Me parece lamentable que este artículo tan bien informado acerca del islamismo incluya en dos oportunidades un mismo error garrafal acerca del cristianismo. En efecto, la Prof. Mangana escribe lo siguiente:
· “El mundo cristiano acaba de festejar su principal festividad religiosa, la Navidad”.
· “Mientras el mundo cristiano celebró en estos días su fiesta religiosa más importante, la Navidad, los musulmanes iniciaron la pereginación o hajj”.
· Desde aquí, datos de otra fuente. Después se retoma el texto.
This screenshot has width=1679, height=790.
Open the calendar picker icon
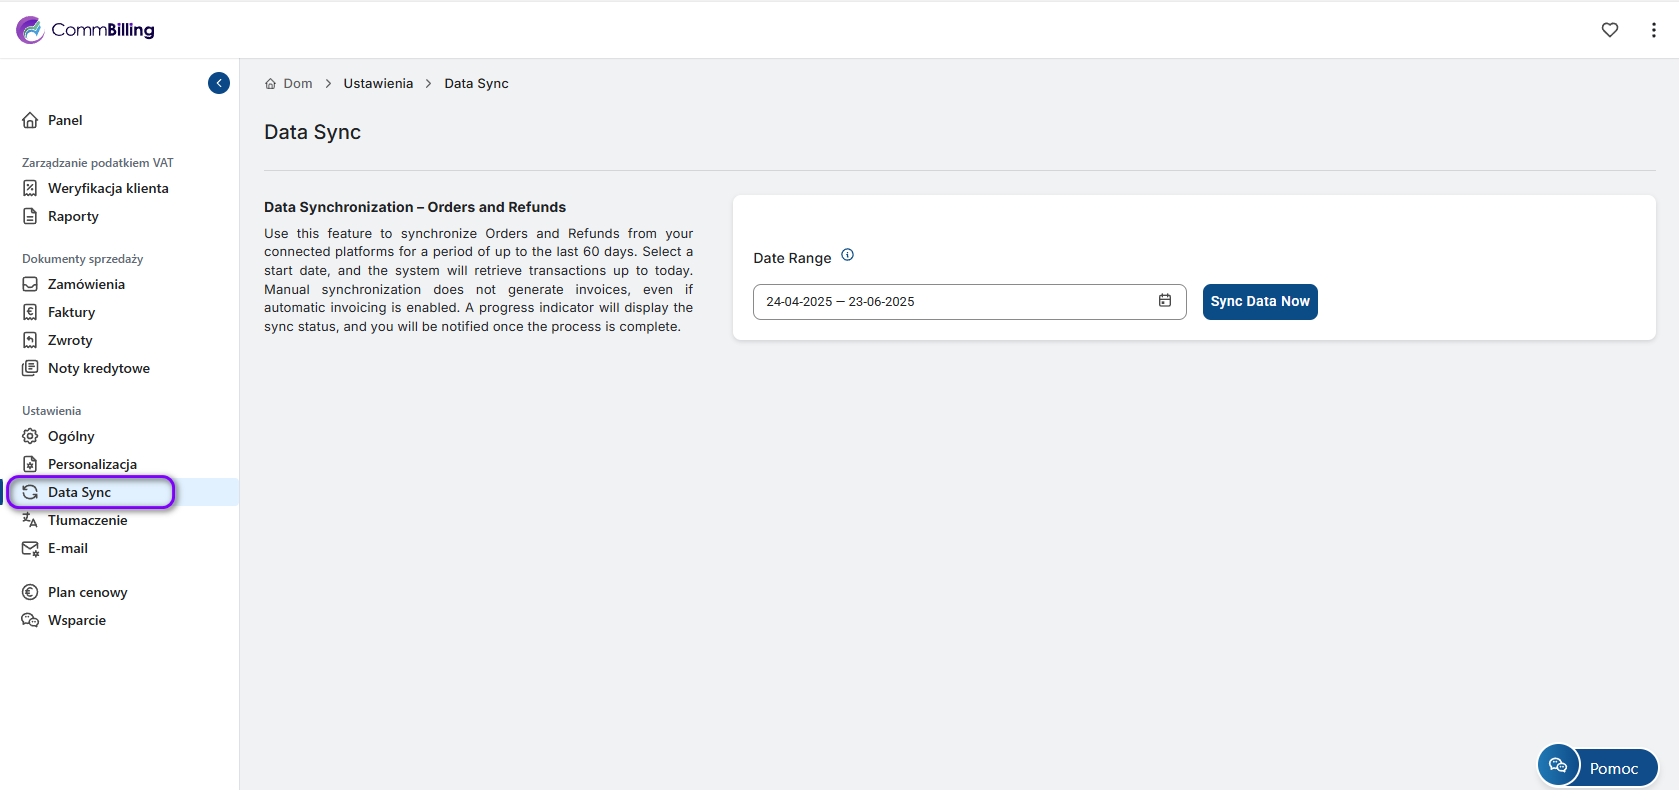[x=1165, y=301]
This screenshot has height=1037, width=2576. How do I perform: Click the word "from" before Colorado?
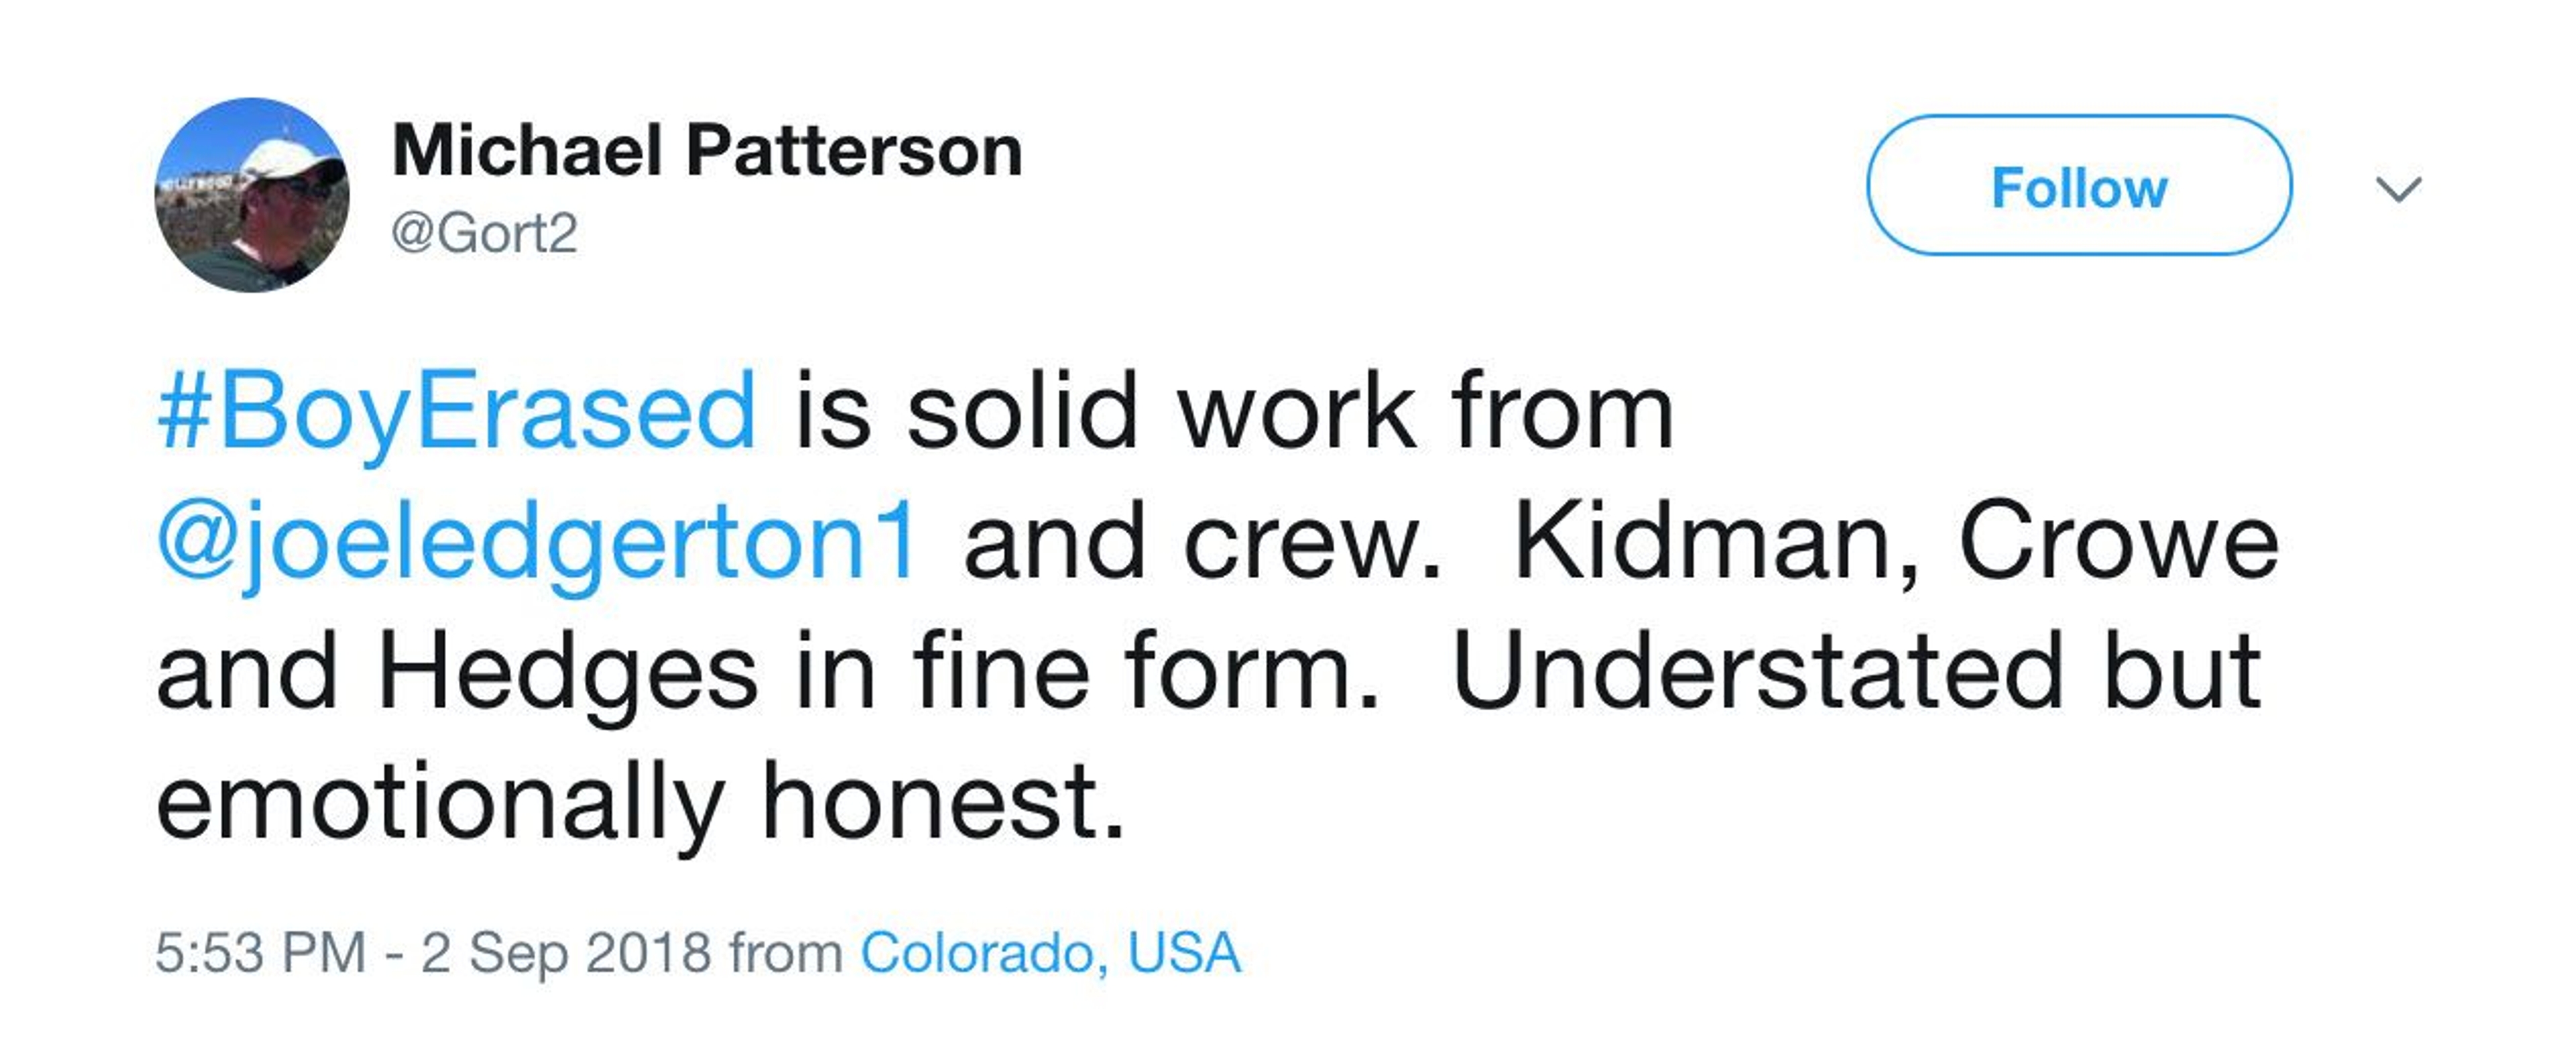pos(785,952)
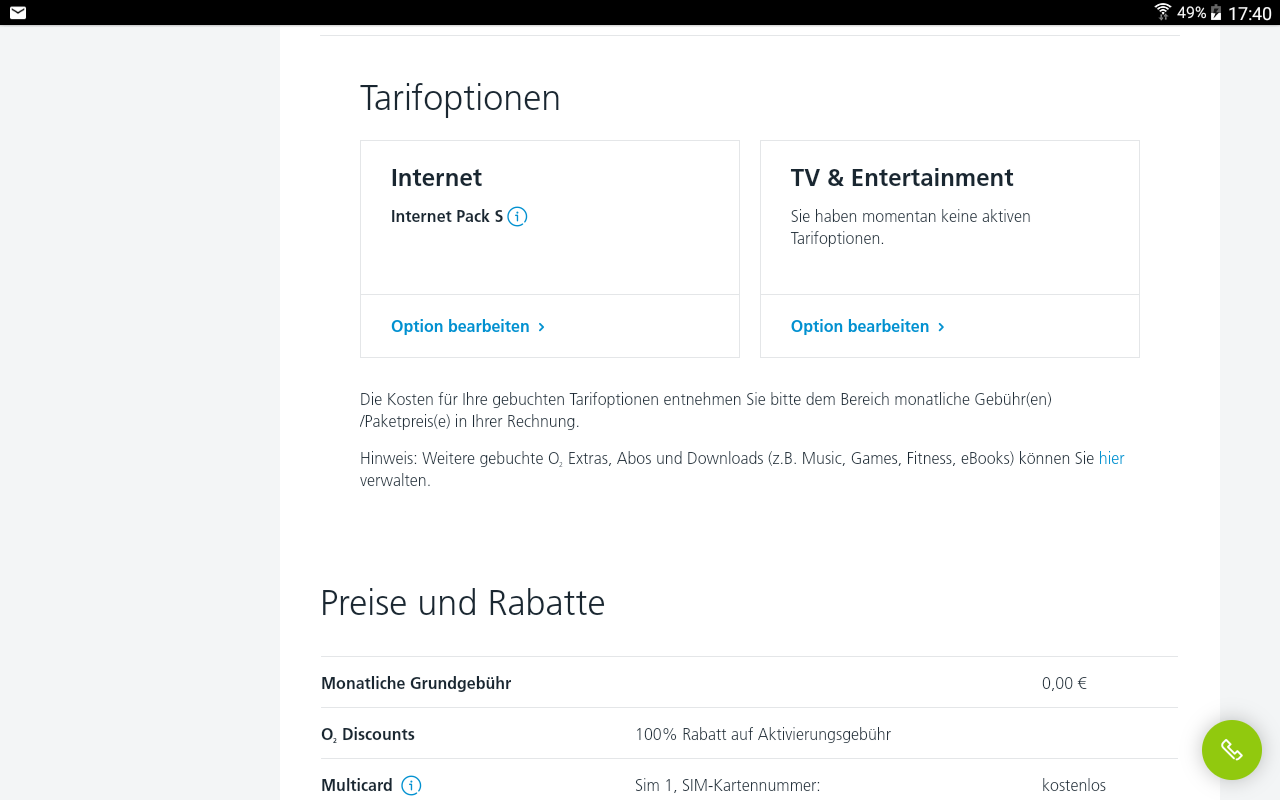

Pues bien, como sabe cualquier persona con un conocimiento básico del cristianismo, la fiesta principal del año litúrgico cristiano no es la Navidad, sino la Pascua de Resurrección. Aunque éste es un hecho sobre el que no cabe la menor duda, citaremos algunos testimonios relevantes al respecto:
· “El centro del tiempo litúrgico es el domingo, fundamento y núcleo de todo el año litúrgico, que tiene su culminación en la Pascua anual, fiesta de las fiestas.” (Catecismo de la Iglesia Católica, n. 241).
· “Cada semana, en el día que llamó ‘del Señor’, [la Iglesia] conmemora su resurrección, que una vez al año celebra también, junto con su santa pasión, en la máxima solemnidad de la Pascua.” (Concilio Vaticano II, constitución Sacrosanctum Concilium sobre la sagrada liturgia, n. 102).
· “Por ello, la Pascua no es simplemente una fiesta entre otras: es la “Fiesta de las fiestas”, “Solemnidad de las solemnidades”, como la eucaristía es el sacramento de los sacramentos (el gran sacramento). San Atanasio la llama “el gran domingo” (Ep. Fest. 329), así como la Semana Santa es llamada en Oriente “la gran Semana”.” (Catecismo de la Iglesia Católica, n. 1169).
· “El año litúrgico es el desarrollo de los diversos aspectos del único misterio pascual. Esto vale muy particularmente para el ciclo de las fiestas en torno al misterio de la encarnación (anunciación, Navidad, Epifanía) que conmemoran el comienzo de nuestra salvación y nos comunican las primicias del misterio de Pascua.” (Ídem, n. 1171).

A modo de conclusión, subrayo que un diálogo interreligioso fructuoso presupone un buen conocimiento de la propia tradición religiosa.